The N+1 problem has never been solved in REST, the go-to method in GraphQL on the other hand has been to use dataloader, a pattern made popular by Facebook.
I'm here to tell you there's no need for a fancy caching system to optimize GraphQL queries. All you need is a little understanding of SQL and the GraphQL AST, as well as a little library I built called @jenyus-org/graphql-utils
.
Understanding the GraphQL AST
There are already a bunch of great articles out there on the GraphQL AST and how it works. To give you a rundown of how it works, key here is the last argument info
which is passed to all your resolvers and is of the type GraphQLResolveInfo
. It contains an abstract syntax tree of the parsed query made by your client, and can be used to introspect relations and even fields requested by them. By checking ahead of time what relations and fields need to be resolved, we can generate much more efficient SQL queries.
In Practice
Now that we know how the GraphQL AST works, we can leverage the information the GraphQL server already provides us to figure out which tables we need to join at runtime.
Let's first draw up our schema:
type User {
id: ID!
posts: [Post!]!
}
type Post {
id: ID!
title: String!
body: String
user: User!
}
type Query {
users: [User!]!
}
This is a typical schema you would see in a community forum type of application, with users and their associated posts. Each post has the title
and body
attributes and belongs to a specific User
.
I'm using the @jenyus-org/graphql-utils
package to parse the AST and check which fields have been requested, you can install it using NPM:
npm i @jenyus-org/graphql-utils
Or Yarn:
yarn add @jenyus-org/graphql-utils
Now let's look at how the resolvers for this schema might look:
import { hasFields } from "@jenyus-org/graphql-utils";
const resolvers = {
Query: {
async users(_, { db }, ___, info) {
let query = db.select("*").from("users");
const getPosts = hasFields(info, "user.posts");
if (getPosts) {
query = query.leftJoin("posts", "users.id", "posts.user_id");
}
let users = await query;
if (getPosts) {
users = users.reduce((users, user) => {
users[user.id] = users[user.id] || {
...user,
posts: [],
};
users[user.id].posts.push({
id: user.postsId,
title: user.postsTitle,
body: user.postsBody,
});
return users;
}, {});
users = users.values();
}
return users;
},
},
User: {
async posts(user, { db }) {
// Posts have already been fetched thanks to our neat algorithm!
if (user.posts.length) {
return user.posts;
}
// We still need to fetch the posts:
return await db.select("*").from("posts").where("user_id", user.id);
},
},
};
As you can see, we use the hasFields
utility provided by graphql-utils
to check if the posts
relation was requested in the query. In case posts were requested, we need to Array.prototype.reduce()
and remap the users
in order to have a list of all the unique users with each post and the attributes correctly mapped.
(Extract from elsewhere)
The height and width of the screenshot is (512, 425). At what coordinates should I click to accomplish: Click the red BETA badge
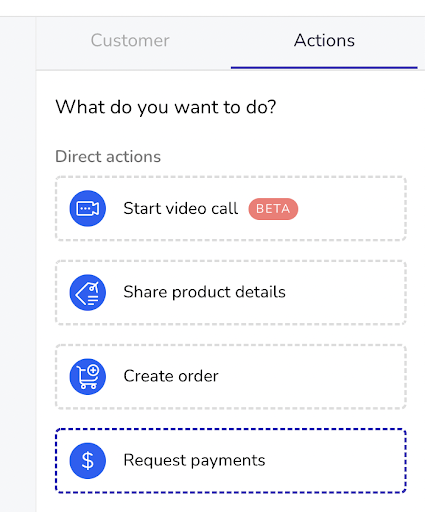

Admittedly, this example is a little long and puts all of our business logic in the resolvers which does not follow the single-responsibility principle (SRP). In a real-world application you would create a service or a repository, and pass on the relations you want to have fetched. Which is why graphql-utils
provides another utility called resolveSelections
and allows you to pass on an array of relations that you want the service to return:
import { resolveSelections } from "@jenyus-org/graphql-utils";
const resolvers = {
Query: {
async users(_, { usersService }, ___, info) {
const relations = resolveSelections(info, [
{
field: "user",
selections: ["posts"],
},
]);
return usersService.findAll({ relations });
},
},
User: {
async posts(user, { postsService }) {
// Posts have already been fetched thanks to our neat algorithm!
if (user.posts.length) {
return user.posts;
}
// We still need to fetch the posts:
return await postsService.findAll({ userId: user.id });
},
},
};
Wrapping Up
Using the GraphQL AST in combination with a robust package like @jenyus-org/graphql-utils
we can forego dataloaders and complex mapping of IDs and simply leverage the performance of SQL JOINs and potentially even detailed SELECTs. In combination with query builders and ORMs like KnexJS or TypeORM this becomes even more powerful as they make it much easier to build dynamic queries based on certain arguments.
On top of the base package I also built the nestjs-graphql-utils
, found in the same repository, which wraps all of these utilities in NestJS CustomParamDecorator
s. If you use NestJS this is the package for you.